Chinese Flowering Quince blooming — frequently asked questions

Why won't my chinese flowering quince flower?

Chinese Flowering Quince blooms on the season's growth given enough sun, warmth and the right feed — there is no cold or photoperiod trick, just good growing conditions and a bloom-leaning feed. The most common reason it is not happening: Too little sun — most of these need full sun (or very bright light) to flower well; shade gives leaves, not blooms.

How do I make chinese flowering quince bloom?

Give chinese flowering quince the sunniest spot you have — for most bedding and fruiting plants, more direct light directly means more flowers. Move off high-nitrogen feeds and use a higher-potassium "bloom" or tomato-type feed as it comes into flower.

When does chinese flowering quince normally bloom?

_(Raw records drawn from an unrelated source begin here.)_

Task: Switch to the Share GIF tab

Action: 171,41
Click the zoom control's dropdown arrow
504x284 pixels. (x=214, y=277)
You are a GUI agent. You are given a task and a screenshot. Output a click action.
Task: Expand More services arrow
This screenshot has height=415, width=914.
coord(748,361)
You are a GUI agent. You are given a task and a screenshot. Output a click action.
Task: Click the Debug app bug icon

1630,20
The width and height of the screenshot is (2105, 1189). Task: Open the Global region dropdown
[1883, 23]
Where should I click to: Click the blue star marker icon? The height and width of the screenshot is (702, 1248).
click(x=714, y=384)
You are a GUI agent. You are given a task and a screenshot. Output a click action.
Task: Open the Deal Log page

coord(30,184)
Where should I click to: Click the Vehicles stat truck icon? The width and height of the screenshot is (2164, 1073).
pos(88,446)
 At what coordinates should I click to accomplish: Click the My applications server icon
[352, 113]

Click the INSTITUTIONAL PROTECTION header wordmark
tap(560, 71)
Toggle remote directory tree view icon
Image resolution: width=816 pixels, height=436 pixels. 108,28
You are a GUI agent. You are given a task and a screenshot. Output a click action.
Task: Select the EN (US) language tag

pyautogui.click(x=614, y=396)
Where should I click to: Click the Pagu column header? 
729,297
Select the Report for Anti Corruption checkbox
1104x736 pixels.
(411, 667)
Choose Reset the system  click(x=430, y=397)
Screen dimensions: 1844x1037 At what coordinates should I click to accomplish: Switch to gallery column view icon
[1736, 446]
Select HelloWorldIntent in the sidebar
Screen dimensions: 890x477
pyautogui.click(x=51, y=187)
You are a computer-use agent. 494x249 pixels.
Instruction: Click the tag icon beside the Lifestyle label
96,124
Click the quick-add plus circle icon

Chinese Flowering Quince flowers across its growing season (mostly summer) and, kept fed and deadheaded, can bloom for many weeks or right up to frost.

What should I do with chinese flowering quince after it flowers?

Deadhead, keep feeding lightly, and many will rebloom; collect seed from the best plants at the end of the season if you want to grow them again.

What is the single biggest mistake stopping chinese flowering quince flowering?

Feeding chinese flowering quince a high-nitrogen general feed and growing it in too little sun — you get a big leafy plant and almost no flowers.